Description: We discuss how objects contract and the spacecraft-on-a-rope paradox. (04:35)
Instructor: Prof. Markus Klute
MARKUS KLUTE: Welcome back to 8.20, special relativity. In this section, we want to talk and investigate a bit more length contraction. We have seen length contraction a few times already in this class. We have derived it. We have seen it in application. But we want to get some sort of feeling to how can we actually understand what's happening to the objects. Later in this section, in this video, we'll talk about another paradox, spacecraft on a rope. So let's get to it.
So the situation here is as we have seen a few times already. We have Alice being at rest, and Bob is moving with a velocity v. And what we are interested in is this object here, which might be a rod of some sort. You can think about a spacecraft if you want, but a specific object, which, at rest, has a length LB. For Alice, this object is Lorentz contracted, and it appears shorter.

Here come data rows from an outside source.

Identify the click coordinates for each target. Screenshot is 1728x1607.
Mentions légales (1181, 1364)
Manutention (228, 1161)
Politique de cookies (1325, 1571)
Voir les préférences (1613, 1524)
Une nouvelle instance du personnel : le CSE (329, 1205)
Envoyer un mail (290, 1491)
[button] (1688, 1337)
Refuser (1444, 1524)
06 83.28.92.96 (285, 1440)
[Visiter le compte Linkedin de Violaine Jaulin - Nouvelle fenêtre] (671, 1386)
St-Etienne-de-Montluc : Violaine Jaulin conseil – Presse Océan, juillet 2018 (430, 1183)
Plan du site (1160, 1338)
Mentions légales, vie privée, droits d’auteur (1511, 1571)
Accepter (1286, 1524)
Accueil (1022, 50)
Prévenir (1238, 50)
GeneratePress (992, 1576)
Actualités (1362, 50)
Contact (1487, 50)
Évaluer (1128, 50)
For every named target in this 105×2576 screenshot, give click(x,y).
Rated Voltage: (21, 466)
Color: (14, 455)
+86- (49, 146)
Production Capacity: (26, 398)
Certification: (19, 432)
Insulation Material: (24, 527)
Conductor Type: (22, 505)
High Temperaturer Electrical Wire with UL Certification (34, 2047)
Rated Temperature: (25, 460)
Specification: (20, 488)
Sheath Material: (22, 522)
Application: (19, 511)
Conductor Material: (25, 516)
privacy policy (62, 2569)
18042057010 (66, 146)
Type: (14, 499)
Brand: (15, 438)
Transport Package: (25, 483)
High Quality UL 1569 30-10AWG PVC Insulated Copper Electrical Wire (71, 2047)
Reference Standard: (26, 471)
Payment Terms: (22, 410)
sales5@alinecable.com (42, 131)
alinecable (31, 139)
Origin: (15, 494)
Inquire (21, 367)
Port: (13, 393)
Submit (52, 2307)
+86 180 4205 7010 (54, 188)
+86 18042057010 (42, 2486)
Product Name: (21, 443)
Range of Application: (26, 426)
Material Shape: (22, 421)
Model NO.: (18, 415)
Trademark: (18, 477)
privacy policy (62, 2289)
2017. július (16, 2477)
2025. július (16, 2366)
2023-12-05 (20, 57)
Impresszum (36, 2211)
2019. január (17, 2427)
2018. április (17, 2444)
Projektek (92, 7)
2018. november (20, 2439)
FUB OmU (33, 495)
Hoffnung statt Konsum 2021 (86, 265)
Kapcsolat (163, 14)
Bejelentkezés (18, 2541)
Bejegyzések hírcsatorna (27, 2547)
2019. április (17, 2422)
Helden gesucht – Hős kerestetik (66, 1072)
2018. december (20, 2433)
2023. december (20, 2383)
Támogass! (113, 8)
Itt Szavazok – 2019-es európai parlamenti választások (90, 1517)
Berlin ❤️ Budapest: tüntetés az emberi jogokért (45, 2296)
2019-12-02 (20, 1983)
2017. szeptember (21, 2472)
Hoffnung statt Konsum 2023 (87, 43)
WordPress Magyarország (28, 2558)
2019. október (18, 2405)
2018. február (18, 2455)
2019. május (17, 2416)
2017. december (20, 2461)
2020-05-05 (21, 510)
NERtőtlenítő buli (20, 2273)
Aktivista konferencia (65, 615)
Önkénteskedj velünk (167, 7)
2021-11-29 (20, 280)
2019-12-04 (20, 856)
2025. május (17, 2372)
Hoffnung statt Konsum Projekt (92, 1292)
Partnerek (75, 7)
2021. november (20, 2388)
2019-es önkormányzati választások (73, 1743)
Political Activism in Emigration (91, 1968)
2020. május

So now what happens now if Bob accelerates from his velocity v to a velocity v plus delta v with respect to Alice? How does the acceleration occur? And how can we understand then the further shrinking of the spacecraft?
Bob tries really, really hard to accelerate such that all elements of this rod or spacecraft are being accelerated simultaneously in his framework. You can think about splitting up the spacecraft into small elements. They're all getting a little bit of a kick, a little bit of an extra momentum at the very same time.
So, if now Alice observes the same situation, we find that she looks at the spacecraft. And, because the leading clock in the spacecraft, in Bob's spacecraft, lags, she observes that the spacecraft's back is being accelerated first. And, because it's accelerated first, she observes that the spacecraft shrinks just a little bit because of the additional velocity. Well, that's kind of an interesting picture to think about how we can understand length contraction and how we can understand length contraction once there's acceleration involved.
OK, so the next question now or the next topic here in this video is the spacecraft on a rope paradox. This was phrased by Bell in the 1950s and '60s. He was working at CERN at the time and roaming the corridors, discussing with his colleagues.
The situation here is related to the one we just discussed, but slightly different. So let me explain. So again we have Alice as an observer, observer in a reference frame A, observing two spacecrafts. They are identical spacecrafts. They have the same engines. And they are separated by distance D.
So now Alice gives a signal to both spacecrafts simultaneously in her reference frame to accelerate at the same time such that the distance between B and C remains constant. So they're asked to accelerate such that the distance remains constant.
Well, the question now is, when those two spacecrafts are connected with a rope, will this rope break? So I'll let you think about this a bit and come up with your own answer.
In the meantime, this is not such a hard problem actually. In order to keep the distance constant for A, the distance in the BC reference frame, in the reference frame of the two spacecrafts, needs to expand. So LA, so the distance as observed by Alice or reference frame A, is equal to 1 over gamma, the distance between the two [? planes. ?] And for this to stay-- for LA to stay constant while there's acceleration going on, LBC needs to increase. That's why the rope will break.